Cela fait plusieurs années que l’on suit le parcours de Matt Corby, surfer blond à la voix d’ange. À 25 ans et après une poignée d’EP aux succès colossaux sur ses terres australiennes, il dévoile enfin son premier album, Telluric. A-t-il bien fait de prendre son temps ?
La carrière de Matt Corby aurait pu s’arrêter avant même de débuter. Finaliste déçu de la version australienne de la Nouvelle Star à 16 ans seulement, on aurait pu faire de lui un ersatz de Kendji Girac, les Gipsy Kings en moins et les Beach Boys en plus. L’adolescent n’a répondu ni à la tentation ni à la facilité, a su se faire oublier et prendre son temps.
Étudiant la musique en autodidacte, les tubes en analysant leurs ressemblances, il compose cinq EP fabuleux aux confins de la pop et d’un folk intimiste. L’avant-dernier, Into The Flame, est certifié six fois platine et deux de ses chansons, les magnifiques « Brother » et « Resolution », sont élues Chansons de l’année en Australie.
Près de dix ans après ses débuts, il se décide enfin à sortir un album.
Nouvelle Star
Telluric, le nom qu’il a décidé de donner à son premier album, désigne les métaux précieux mais aussi toutes les matières terrestres, êtres humains compris. « Tu es poussière et tu redeviendras poussière »… Mêlant l’infiniment grand à l’infiniment petit, la musique de Corby nous exhorte à la communion mais aussi à l’intimisme.
Songwriter inspiré, voire habité, par le fantôme de Nick Drake, sur Telluric il s’écarte pourtant des sonorités folks par lesquelles il a débuté pour une exploration plus soul et jazzy. Bercé aux gospels et à la soul spiritual, il en saupoudre aujourd’hui sa musique, se faisant plus crooner.
Non loin d’un Jack Garratt qui favoriserait l’acoustique à l’électronique, il allie les murmures du cœur aux cris sourds de l’âme.
Une voix absolue
Telluric sort après deux ans de silence complet de Corby. Expatrié à Londres et perfectionniste à l’excès, il a utilisé chacun de ces 730 jours pour apprendre à jouer de chaque instrument dont il veut entendre le son sur son album. Celui qu’il maîtrise le mieux reste cependant sa voix. Cristalline, ronde, intense, il l’utilise de façon presque mystique sur « Monday » morceau magistral où il n’est accompagné que d’elle.

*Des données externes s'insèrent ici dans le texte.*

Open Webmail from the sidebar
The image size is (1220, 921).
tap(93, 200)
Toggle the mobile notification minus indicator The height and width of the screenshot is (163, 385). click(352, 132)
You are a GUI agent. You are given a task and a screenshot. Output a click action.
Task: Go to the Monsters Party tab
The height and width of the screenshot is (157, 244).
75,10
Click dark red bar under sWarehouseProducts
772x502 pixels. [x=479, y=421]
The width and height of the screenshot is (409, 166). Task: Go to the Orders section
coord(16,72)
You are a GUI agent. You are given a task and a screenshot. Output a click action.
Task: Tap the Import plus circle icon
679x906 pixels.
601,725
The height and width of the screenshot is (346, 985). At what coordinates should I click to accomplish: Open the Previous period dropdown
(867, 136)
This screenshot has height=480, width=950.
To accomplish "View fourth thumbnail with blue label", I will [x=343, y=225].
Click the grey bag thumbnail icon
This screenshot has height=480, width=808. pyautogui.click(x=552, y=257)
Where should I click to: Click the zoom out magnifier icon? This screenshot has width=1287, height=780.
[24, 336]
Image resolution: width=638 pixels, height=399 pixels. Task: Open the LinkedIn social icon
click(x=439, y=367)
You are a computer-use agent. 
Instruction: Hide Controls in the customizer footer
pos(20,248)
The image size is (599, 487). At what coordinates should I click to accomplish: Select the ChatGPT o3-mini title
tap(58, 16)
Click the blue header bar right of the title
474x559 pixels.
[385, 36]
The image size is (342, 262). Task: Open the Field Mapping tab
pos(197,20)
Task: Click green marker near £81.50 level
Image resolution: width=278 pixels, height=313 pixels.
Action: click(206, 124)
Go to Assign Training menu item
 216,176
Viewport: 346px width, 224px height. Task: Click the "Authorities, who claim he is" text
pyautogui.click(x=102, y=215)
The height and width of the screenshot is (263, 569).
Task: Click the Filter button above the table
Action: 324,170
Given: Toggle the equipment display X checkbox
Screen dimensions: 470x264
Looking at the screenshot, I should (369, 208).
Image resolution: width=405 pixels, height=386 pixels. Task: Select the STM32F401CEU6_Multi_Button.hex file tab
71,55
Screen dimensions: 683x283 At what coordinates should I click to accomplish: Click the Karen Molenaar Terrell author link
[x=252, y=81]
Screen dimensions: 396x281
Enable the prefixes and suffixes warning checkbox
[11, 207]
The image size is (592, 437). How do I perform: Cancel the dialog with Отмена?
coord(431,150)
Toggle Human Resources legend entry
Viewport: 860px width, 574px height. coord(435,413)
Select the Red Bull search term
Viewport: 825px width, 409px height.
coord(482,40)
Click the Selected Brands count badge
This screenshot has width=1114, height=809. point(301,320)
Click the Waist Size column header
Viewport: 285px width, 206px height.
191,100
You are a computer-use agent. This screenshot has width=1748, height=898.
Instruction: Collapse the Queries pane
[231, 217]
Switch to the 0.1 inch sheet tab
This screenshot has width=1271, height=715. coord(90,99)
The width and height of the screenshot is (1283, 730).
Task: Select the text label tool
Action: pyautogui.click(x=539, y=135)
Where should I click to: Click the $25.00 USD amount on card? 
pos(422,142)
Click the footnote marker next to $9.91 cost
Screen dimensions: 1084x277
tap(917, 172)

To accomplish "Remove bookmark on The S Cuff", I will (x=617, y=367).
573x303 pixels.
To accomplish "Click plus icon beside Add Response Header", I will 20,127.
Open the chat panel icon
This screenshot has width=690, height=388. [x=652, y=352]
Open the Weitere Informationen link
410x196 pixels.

À chaque instant la voix de Matt Corby est un fil rouge, une constante ensorcelante que l’on suit les yeux fermés. S’il existait une voix absolue, ce serait la sienne. Elle habille la moindre image, le moindre songe, outrepasse la mélancolie et appose un baume apaisant sur toute âme blessée.
Captivant, Corby interpelle de la première consonne au dernier souffle de voyelle et en appelle au swing de Stevie Wonder sur « Sooth Lady Wine », à la soul moderne de James Blake sur « Belly Side Up », au R’n’B sucré de D’Angelo sur « Knife Edge », à la pop sensible de The National sur « Wrong Man », aux cordes raisonnantes de Jeff Buckley sur « Good To Be Alone »…
Ne reste plus qu’à découvrir si le charme magnétique du garçon et de ses chansons opère aussi sur scène. Nous sommes en tout cas prêts à nous laisser hypnotiser.